Ermittlungen zum „NSU 2.0“: Datenabfrage zu Böhmermann
Daten des Satirikers sind von einem Polizeicomputer abgefragt worden. Ob das in Zusammenhang mit einer Drohmail des „NSU 2.0“ steht, ist unklar.
Welche Daten von Böhmermann konkret abgefragt wurden und wann das der Fall war, sei am Donnerstag im Innenausschuss des hessischen Landtags nicht erwähnt worden, sagte ein Sprecher des Justizministeriums am Freitag.
Die Frankfurter Rundschau berichtete am Freitag der Berliner Polizist habe die Daten am 25. Juli von einem Polizeirechner in Berlin abgerufen. Am 1. August sei eine Drohmail von „NSU 2.0“ an mehrere Adressaten verschickt worden. An Böhmermann ging die Mail nicht, allerdings werde in dem Schreiben „Böhmermanns Adresse verwendet“.
Zunächst hieß es vom Justizministerium, der Berliner Polizist habe sich erinnern, aber nicht darlegen können, in welchem Zusammenhang seine Abfrage erfolgt sei, so der Sprecher. Die Berliner Polizei verwies auf die Staatsanwaltschaft Frankfurt, die ermittelt. Es müsse nun aufgeklärt werden, was geschehen sein, hieß es.

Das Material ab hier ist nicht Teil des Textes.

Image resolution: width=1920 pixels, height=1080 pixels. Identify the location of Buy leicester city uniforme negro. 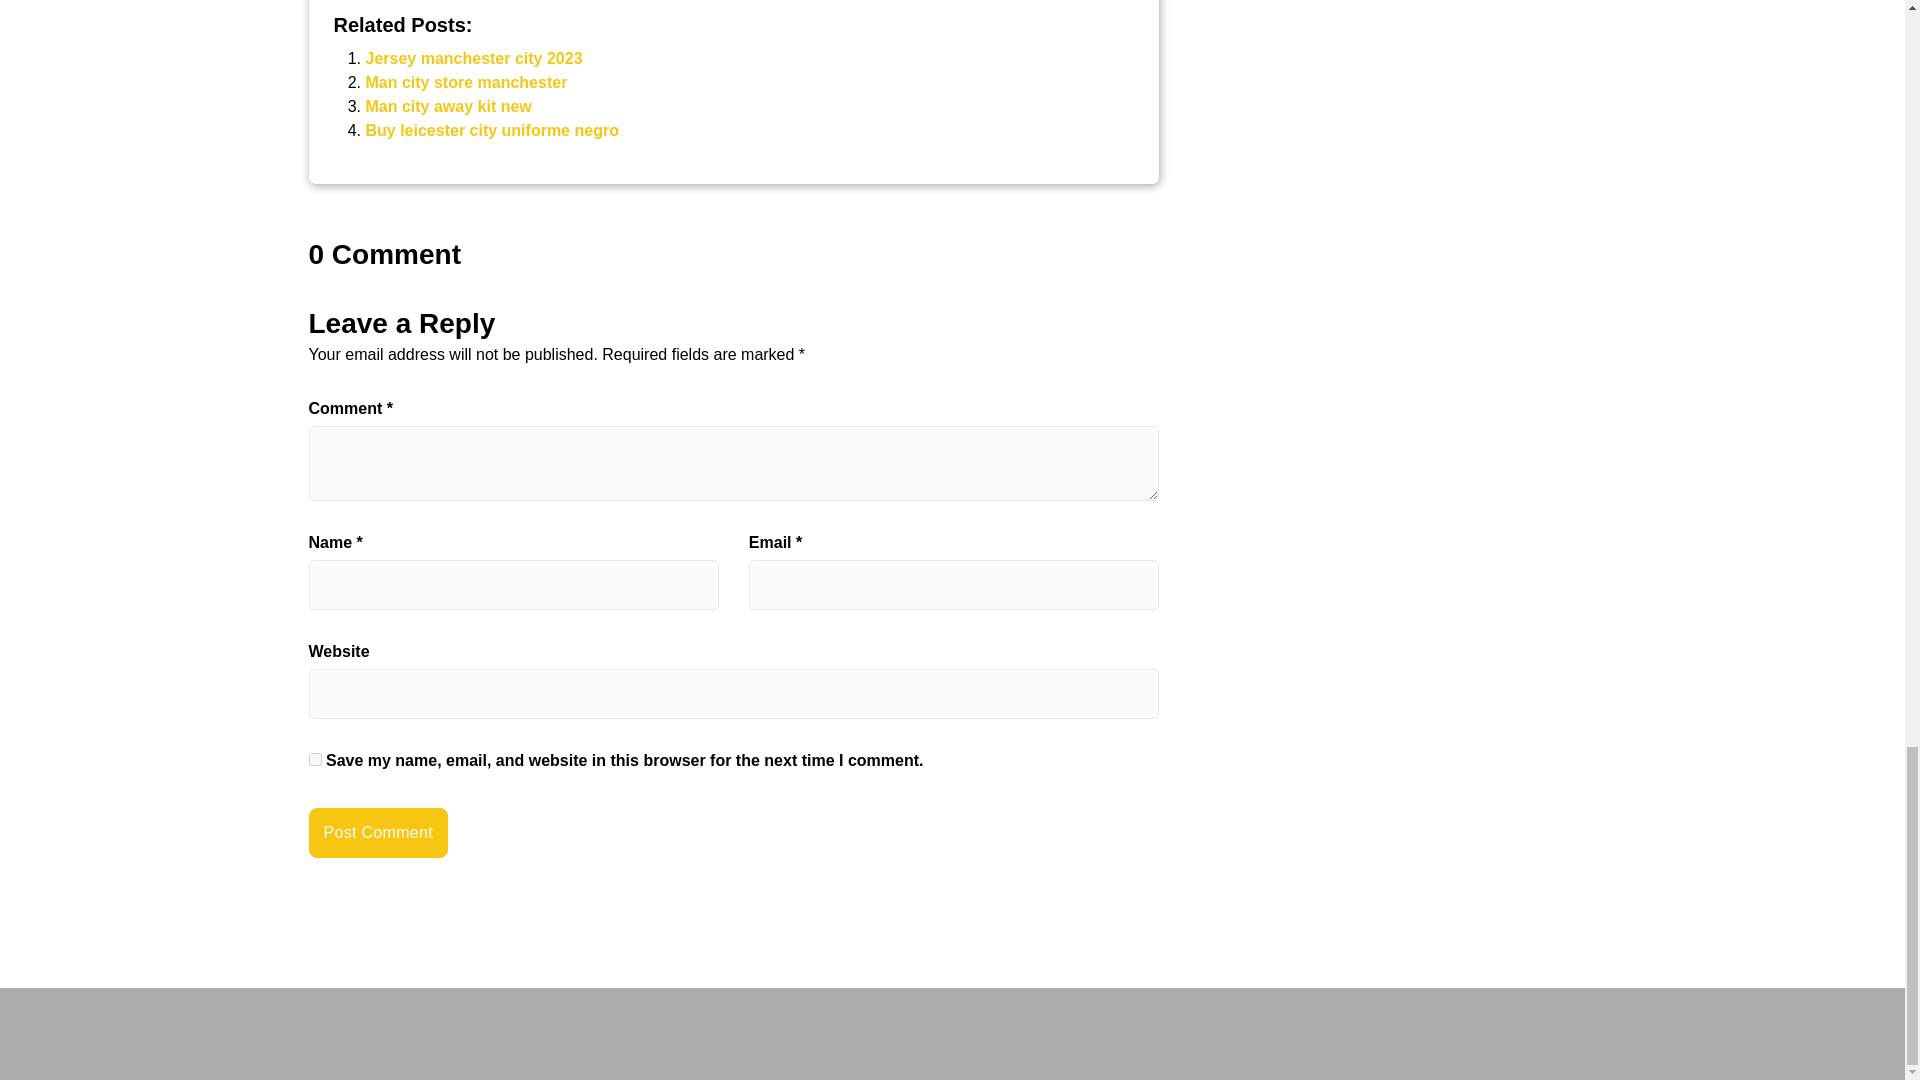
(492, 130).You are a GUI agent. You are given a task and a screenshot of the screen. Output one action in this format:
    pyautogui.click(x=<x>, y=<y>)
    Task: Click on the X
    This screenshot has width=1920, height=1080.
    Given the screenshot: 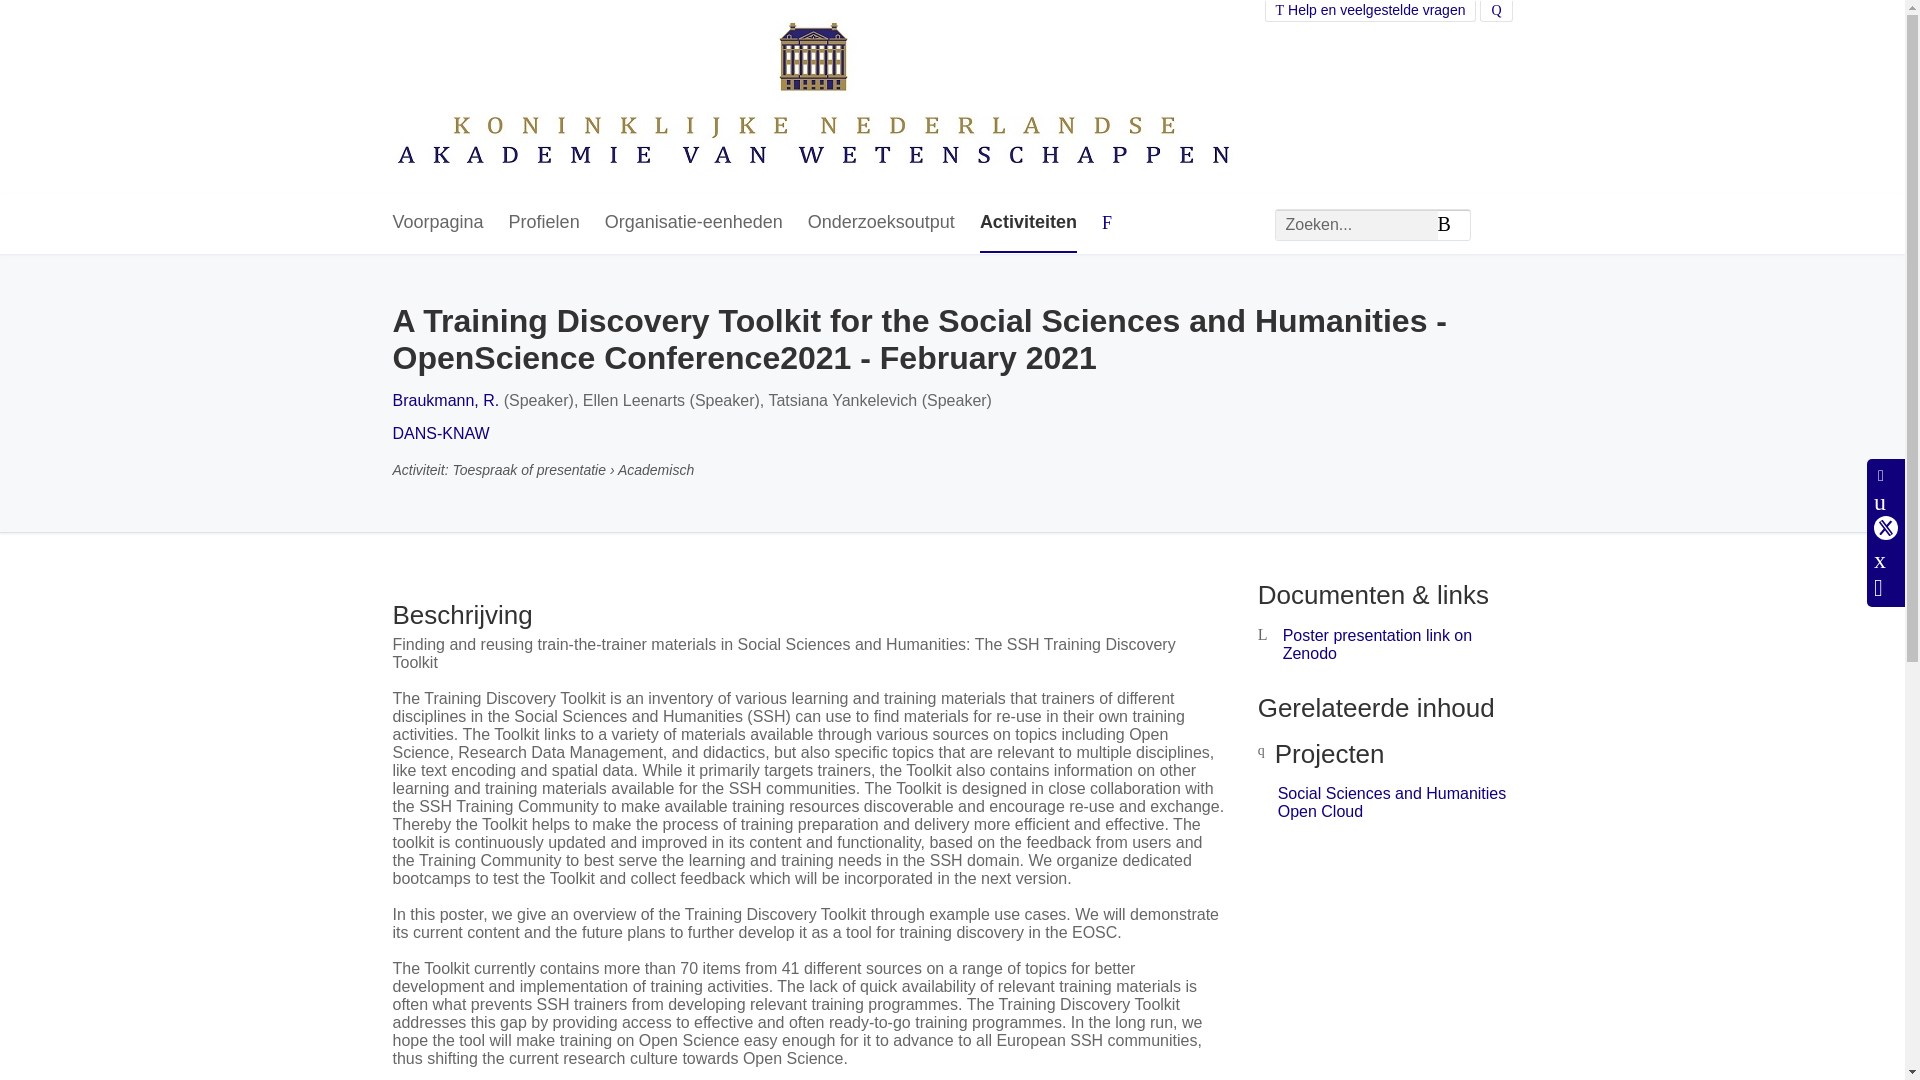 What is the action you would take?
    pyautogui.click(x=1886, y=528)
    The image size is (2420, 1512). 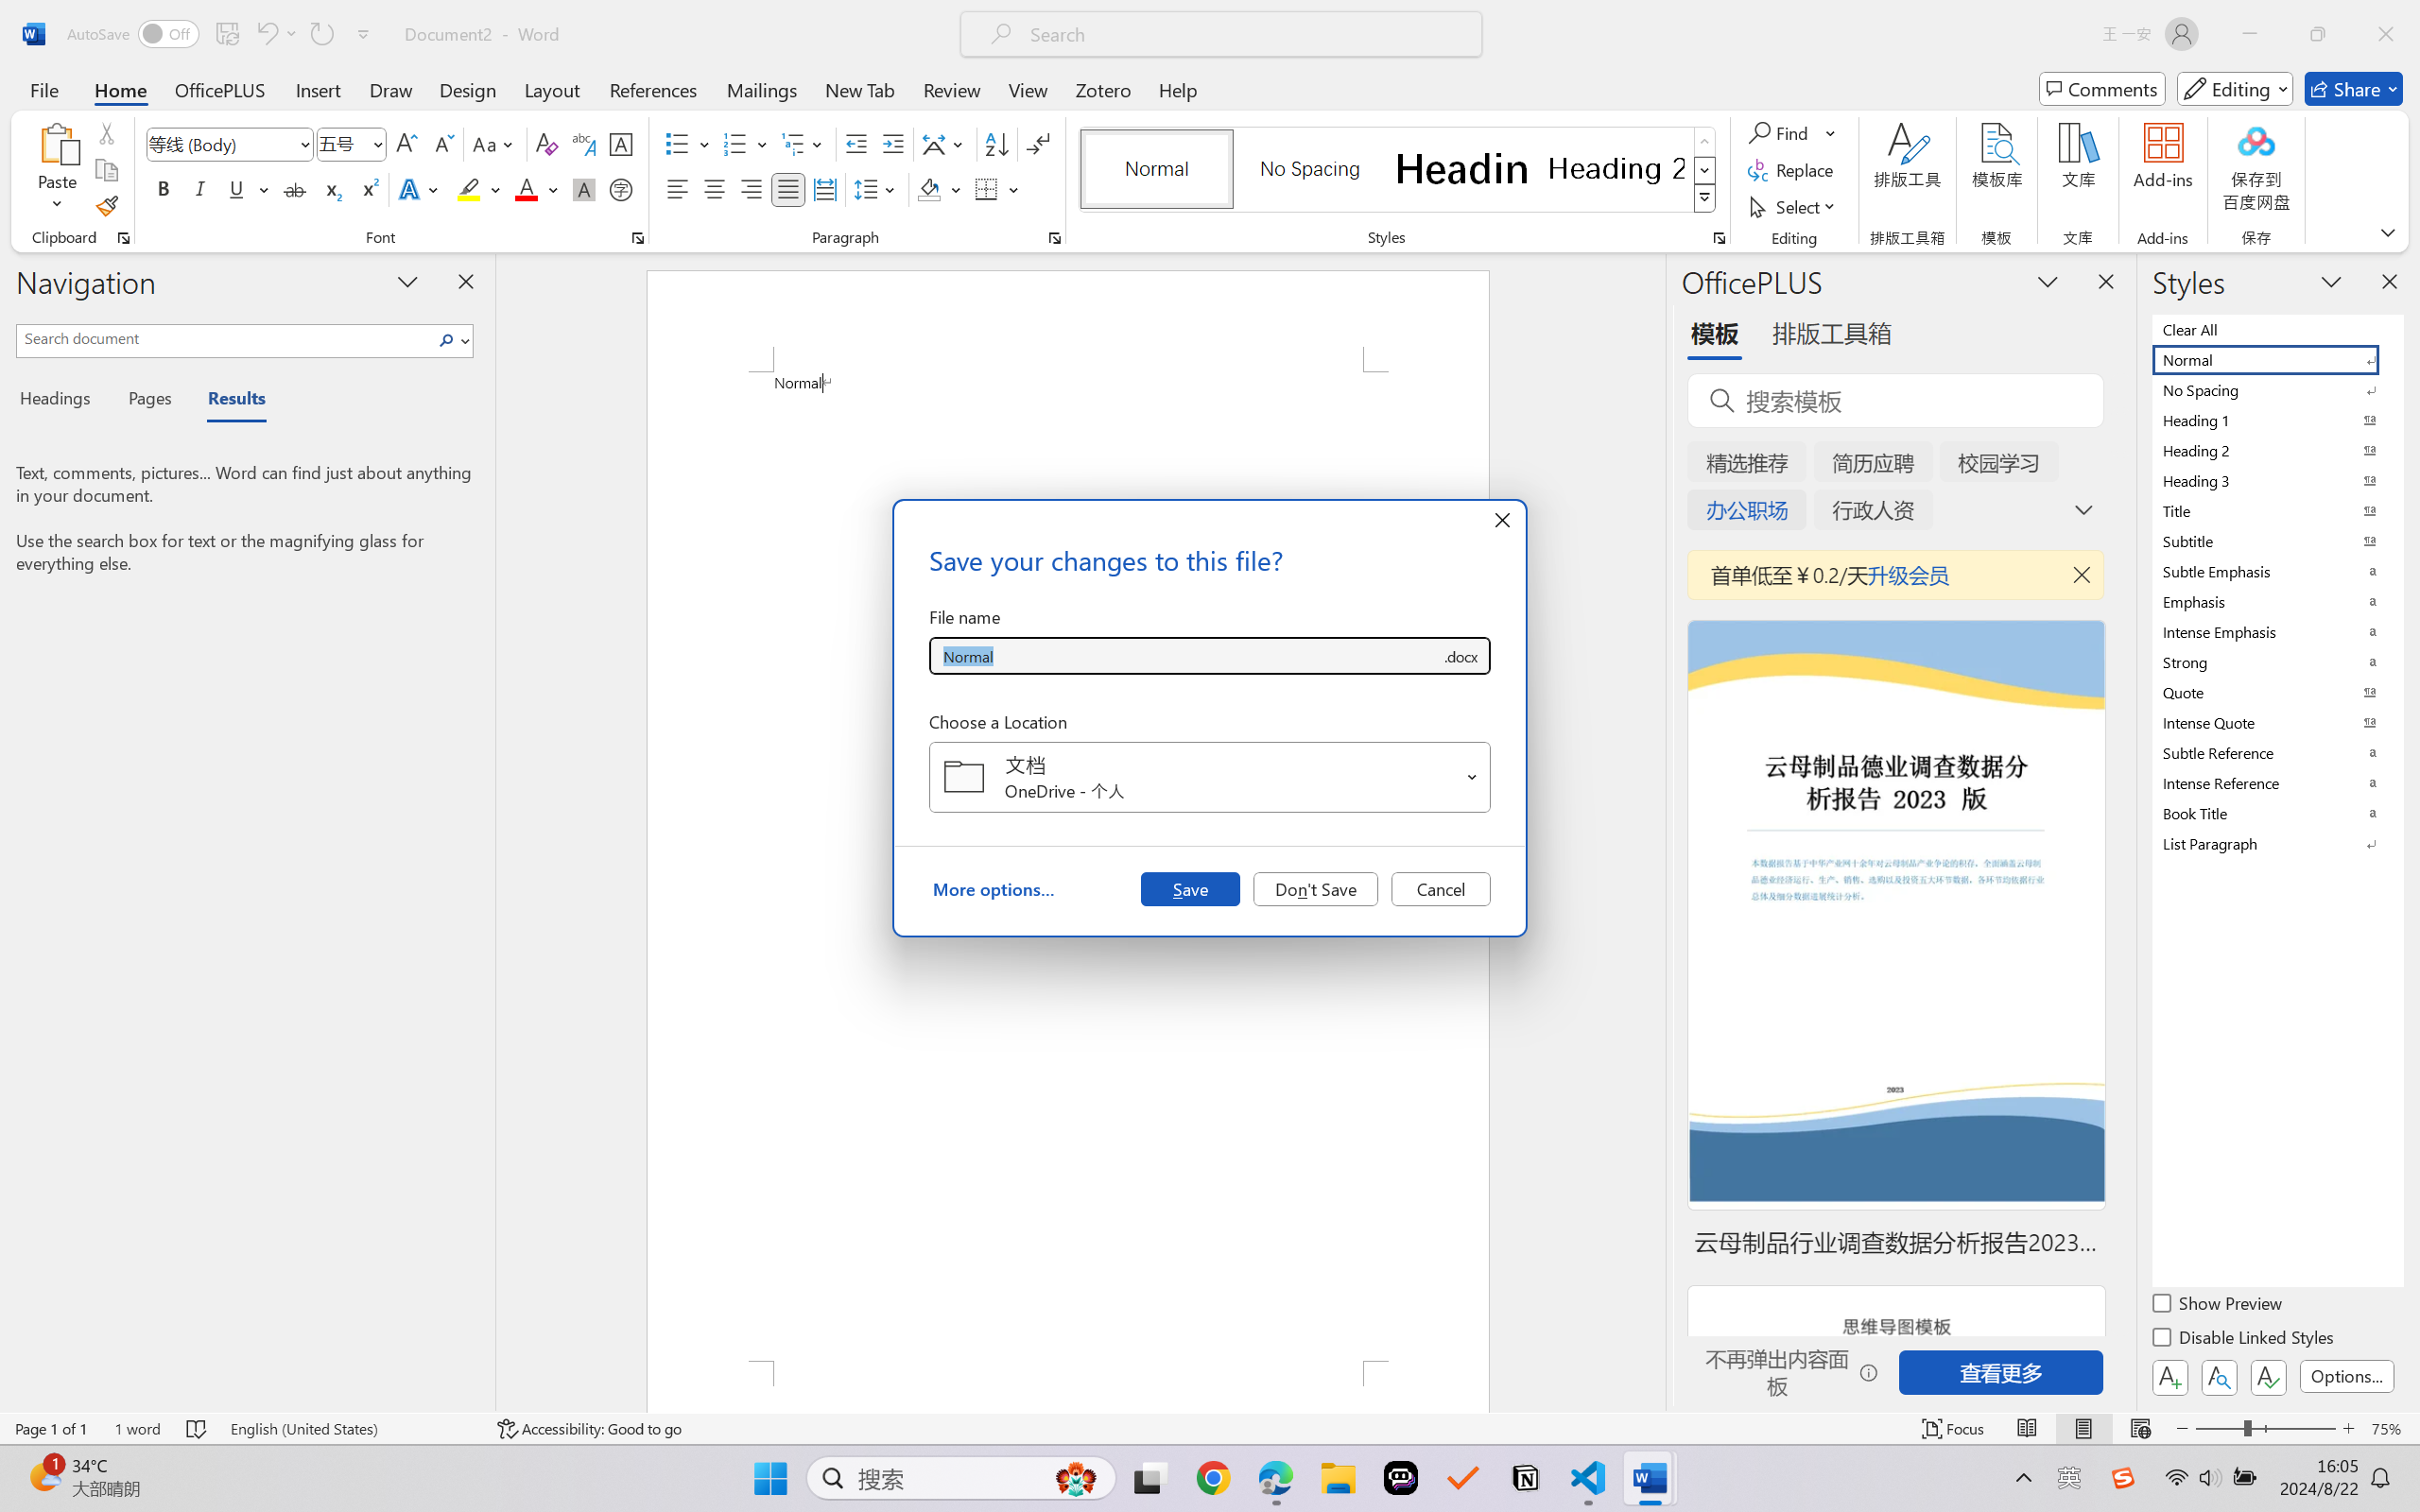 I want to click on Find, so click(x=1792, y=132).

Laut einer Stellungnahme der Polizei vom Freitag habe die Abfrage der Meldeanschrift im Juli 2019, nicht im Juli 2020 stattgefunden. Die Überprüfung habe „nach jetzigem Kenntnisstand (…) aus einem dienstlichen Kontext heraus“ stattgefunden. Anders als vom Justizministerium dargelegt, hätte der Berliner Polizist plausibel erklären erklären können, warum er die Abfrage tätigte und werde nicht als Tatverdächtiger geführt.
Berliner Grüne: Von Einzelfällen reden ist „bewusst naiv“
Kürzlich war bekannt geworden, dass zwei Berliner Polizisten Daten einer Kabarettistin abgefragt haben, die später ebenfalls „NSU 2.0“-Drohschreiben erhielt. Das soll am 5. März 2019 geschehen sein, am selben Tag gab es demnach eine ähnliche Abfrage auch in einer Polizeiwache in Wiesbaden.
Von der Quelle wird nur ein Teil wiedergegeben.